State and territory tribunals have different confidentiality and privacy obligations compared to those required of National Boards under the National Law.

In NSW, practitioners seeking to return to registration after their registration was previously cancelled or disqualified must apply for a reinstatement order from the Tribunal. This means that the public have access to information regarding the reasoning behind why a practitioner, who was previously disqualified or cancelled, has been deemed suitable to apply for re-registration. Health ministers are considering adopting this requirement in all states and territories to ensure national consistency in the process for re-registration following cancellation or disqualification.

Strengthening protections for notifiers

The consultation paper published on the Victorian government’s Engage platform also proposes amendments to the National Law to strengthen protections for notifiers and prospective notifiers, including amendments to make it an offence to bar people from making a notification or complaint through a non-disclosure agreement (NDA).

Health ministers are also considering amendments that would prevent a person causing detriment to, or taking reprisal against, anyone who, in good faith, makes a notification about a health practitioner.

Ahpra and Medical Board of Australia’s Independent review of the regulation of medical practitioners who perform cosmetic surgery (Cosmetic surgery review) identified that the use of NDAs by some health practitioners may interfere with consumers’ understanding of their rights to make notifications. Subsequent inquiries which examined protecting the title ‘surgeon’ under the National Law also raised similar concerns.

Health ministers are considering amendments to the National Law to make it clear that signing an NDA does not prevent a person from making a notification under the National Law to Ahpra, National Boards or health complaints entities about a registered health practitioner.

Currently, the National Law as in effect in all jurisdictions, does not protect a person that makes a notification from harm, threats, intimidation, harassment, or coercion. While some jurisdictions have implemented specific provisions which provide some protections from reprisals, these protections apply via their specific health complaints legislation.

Proposed reforms which would introduce protections for notifiers have been supported in recent inquiries. In situations where individuals, employers or providers are legally obliged to make certain notifications, it is appropriate that they be protected from any potential adverse consequences.

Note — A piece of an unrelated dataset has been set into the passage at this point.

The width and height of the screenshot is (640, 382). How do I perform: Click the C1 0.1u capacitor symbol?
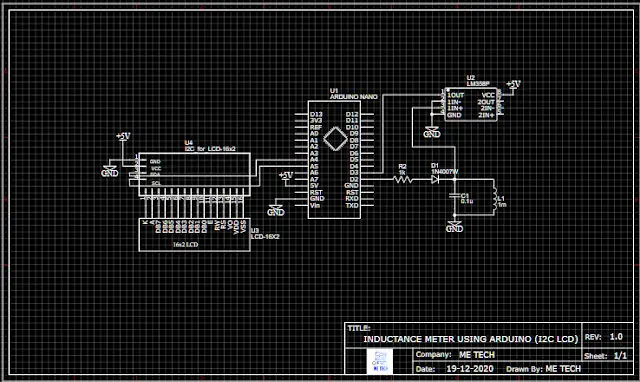point(455,196)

Consultation on the proposed changes closed on February 19, 2024. A decision is expected to be announced by health ministers mid-2024. AMP


To read the proposed reforms in full, visit engage.vic.gov.au/proposed-reforms-to-the-health-practitioner-regulation-national-law

Proposed reforms include:

  1. Increased public disclosure: Disclosure of the full regulatory history of practitioners convicted of professional misconduct related to sexual violations in civil or criminal courts. This information would be made available on a public register indefinitely.
  2. Consistent reinstatement procedures: Standardising the process of reinstating deregistered practitioners across states and territories to require a reinstatement order from a civil tribunal. This seeks to ensure
    the practitioner bears the onus of proving to a tribunal that they are suitable to apply to return to registration, while improving public transparency because tribunal decisions are publicly accessible.
  3. Ban on non-disclosure agreements: Prohibiting the use of NDAs by practitioners to stop or dissuade misconduct reporting, stipulating that an NDA does not prevent a person from making a notification, prevent a person from causing detriment to or taking reprisal against a person who, in good faith, makes a notification about a health practitioner.